I believe all GPs have been available in HD on TSNHD in Canada for the past 2 years but I only recently got it and I can confirm that Istanbul was broadcast in HD (I think it is 720P). The onboard video is 16:9 SD and there's a huge difference!


----------



## michelb (Sep 5, 2007)

michelb said:


> I believe all GPs have been available in HD on TSNHD in Canada for the past 2 years but I only recently got it and I can confirm that Istanbul was broadcast in HD (I think it is 720P).
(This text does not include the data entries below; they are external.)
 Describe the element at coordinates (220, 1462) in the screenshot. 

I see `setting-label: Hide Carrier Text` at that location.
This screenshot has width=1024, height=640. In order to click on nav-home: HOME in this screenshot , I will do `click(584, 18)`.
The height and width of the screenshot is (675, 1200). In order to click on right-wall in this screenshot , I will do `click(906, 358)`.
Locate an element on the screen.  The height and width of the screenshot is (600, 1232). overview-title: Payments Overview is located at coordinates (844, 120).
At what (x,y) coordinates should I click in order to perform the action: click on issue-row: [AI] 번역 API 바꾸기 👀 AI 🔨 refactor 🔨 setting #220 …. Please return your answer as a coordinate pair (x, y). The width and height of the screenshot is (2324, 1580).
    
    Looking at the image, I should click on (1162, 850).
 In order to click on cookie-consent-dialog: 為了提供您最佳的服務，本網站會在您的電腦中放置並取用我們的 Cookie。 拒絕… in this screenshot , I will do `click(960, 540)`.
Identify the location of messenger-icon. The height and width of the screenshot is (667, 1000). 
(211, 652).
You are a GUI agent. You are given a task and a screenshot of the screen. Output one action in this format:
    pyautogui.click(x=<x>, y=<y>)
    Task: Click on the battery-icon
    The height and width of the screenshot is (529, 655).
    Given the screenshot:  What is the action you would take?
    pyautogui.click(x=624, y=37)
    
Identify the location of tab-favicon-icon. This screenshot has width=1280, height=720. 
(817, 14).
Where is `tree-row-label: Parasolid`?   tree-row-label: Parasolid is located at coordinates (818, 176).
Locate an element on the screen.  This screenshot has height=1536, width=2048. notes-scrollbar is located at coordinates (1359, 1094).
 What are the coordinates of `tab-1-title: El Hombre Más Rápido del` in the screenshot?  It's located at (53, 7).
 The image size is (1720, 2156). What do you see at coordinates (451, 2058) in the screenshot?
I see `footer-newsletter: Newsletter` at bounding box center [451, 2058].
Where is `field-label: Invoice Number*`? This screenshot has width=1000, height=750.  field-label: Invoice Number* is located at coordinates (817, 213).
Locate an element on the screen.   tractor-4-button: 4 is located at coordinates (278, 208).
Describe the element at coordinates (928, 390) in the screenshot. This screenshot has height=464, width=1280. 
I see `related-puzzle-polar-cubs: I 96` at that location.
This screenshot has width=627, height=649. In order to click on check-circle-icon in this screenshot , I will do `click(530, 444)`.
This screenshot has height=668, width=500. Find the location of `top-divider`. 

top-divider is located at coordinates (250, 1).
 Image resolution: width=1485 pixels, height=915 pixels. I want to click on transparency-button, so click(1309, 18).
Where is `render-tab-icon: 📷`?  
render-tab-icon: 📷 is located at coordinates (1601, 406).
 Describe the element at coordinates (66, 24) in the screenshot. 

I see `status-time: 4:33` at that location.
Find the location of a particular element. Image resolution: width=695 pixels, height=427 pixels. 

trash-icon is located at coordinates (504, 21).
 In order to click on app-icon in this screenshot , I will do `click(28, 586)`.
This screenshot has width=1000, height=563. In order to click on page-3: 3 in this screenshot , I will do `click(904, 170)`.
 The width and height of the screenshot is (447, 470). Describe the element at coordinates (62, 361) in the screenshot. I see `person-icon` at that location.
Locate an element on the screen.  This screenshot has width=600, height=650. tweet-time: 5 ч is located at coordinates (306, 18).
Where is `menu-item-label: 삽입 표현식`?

The onboard video is 16:9 SD and there's a huge difference!


I stand corrected; I was sure that Istanbul was HD but Monza was indeed 16:9 SD.


----------



## Miner (Oct 29, 2004)

Who would want F1 in HD? And see all the grid girls in HD;-) Now that's just crazy talk.

Now if you're talking about audio in Dolby Digital, I'd be happy with 19,000 RPM of a Ferrari V-8. I'd bet hearing the cars run through Monza in DD would be awesome. Might wake up the neighbors here on the west coast.

I


----------



## lukin4u (Apr 13, 2007)

davethestalker said:


> Speed (and Dish) better hurry up and get this rolling. Especially, when Speed has locked down the "All Star Challenge" for the next 7 years. I was pretty miffed that it was not on Fox's glorious HD this last time around.


that was one of the worst produced and televised races all year imo

if they dont change it by next year i will not be watching that race

also tnt better start doing things different or there will be a mutany


----------



## lukin4u (Apr 13, 2007)

in all seriousness though


id rather see formula 1 than nascar in HD anyday


----------



## lukin4u (Apr 13, 2007)

i will take any news @ this point


----------